* INPUT RECORDS
------------------------------------------------------------

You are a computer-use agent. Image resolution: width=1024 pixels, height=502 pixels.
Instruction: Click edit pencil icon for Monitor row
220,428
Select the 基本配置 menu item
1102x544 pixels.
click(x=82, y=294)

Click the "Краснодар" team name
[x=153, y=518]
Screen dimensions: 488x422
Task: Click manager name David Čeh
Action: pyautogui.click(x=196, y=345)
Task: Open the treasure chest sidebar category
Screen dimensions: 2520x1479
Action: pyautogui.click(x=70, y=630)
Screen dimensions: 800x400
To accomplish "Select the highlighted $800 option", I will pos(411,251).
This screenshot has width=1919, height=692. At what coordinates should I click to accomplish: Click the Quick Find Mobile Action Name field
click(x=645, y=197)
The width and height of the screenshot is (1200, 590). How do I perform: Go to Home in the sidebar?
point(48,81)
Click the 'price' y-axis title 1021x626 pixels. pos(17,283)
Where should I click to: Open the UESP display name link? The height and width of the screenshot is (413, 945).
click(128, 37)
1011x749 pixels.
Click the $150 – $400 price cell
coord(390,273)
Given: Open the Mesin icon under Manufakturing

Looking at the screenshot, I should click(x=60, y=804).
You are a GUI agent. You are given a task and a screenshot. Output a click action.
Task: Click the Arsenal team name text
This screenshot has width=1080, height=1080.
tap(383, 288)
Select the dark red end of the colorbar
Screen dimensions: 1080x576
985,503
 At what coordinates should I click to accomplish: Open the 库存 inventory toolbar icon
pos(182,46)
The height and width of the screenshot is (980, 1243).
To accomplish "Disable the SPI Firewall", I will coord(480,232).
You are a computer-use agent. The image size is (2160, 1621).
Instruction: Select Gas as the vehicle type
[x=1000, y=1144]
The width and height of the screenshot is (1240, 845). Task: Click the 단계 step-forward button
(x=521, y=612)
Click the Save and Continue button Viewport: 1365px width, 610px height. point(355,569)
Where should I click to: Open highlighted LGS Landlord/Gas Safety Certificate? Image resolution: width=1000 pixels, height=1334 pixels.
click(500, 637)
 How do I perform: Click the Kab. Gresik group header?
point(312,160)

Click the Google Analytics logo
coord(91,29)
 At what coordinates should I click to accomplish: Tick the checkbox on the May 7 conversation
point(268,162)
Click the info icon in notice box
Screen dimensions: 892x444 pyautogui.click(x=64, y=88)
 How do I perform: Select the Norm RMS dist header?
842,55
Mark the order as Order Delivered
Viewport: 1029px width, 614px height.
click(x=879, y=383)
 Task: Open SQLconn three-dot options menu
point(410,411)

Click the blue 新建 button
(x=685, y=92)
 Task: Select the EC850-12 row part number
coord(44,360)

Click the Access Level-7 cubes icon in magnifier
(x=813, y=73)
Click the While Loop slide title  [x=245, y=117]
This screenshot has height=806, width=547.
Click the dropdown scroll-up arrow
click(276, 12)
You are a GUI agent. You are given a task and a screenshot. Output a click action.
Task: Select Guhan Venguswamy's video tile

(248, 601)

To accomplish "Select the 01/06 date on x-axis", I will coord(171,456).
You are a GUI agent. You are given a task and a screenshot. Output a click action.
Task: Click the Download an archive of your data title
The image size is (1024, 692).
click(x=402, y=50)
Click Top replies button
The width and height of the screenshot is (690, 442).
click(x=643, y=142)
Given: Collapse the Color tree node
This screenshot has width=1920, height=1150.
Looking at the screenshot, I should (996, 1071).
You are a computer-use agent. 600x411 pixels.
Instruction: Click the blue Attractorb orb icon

------------------------------------------------------------

* BRIEF
Going through the records above, state how many lines include the word "axis", and give no other text.

* RESULT
2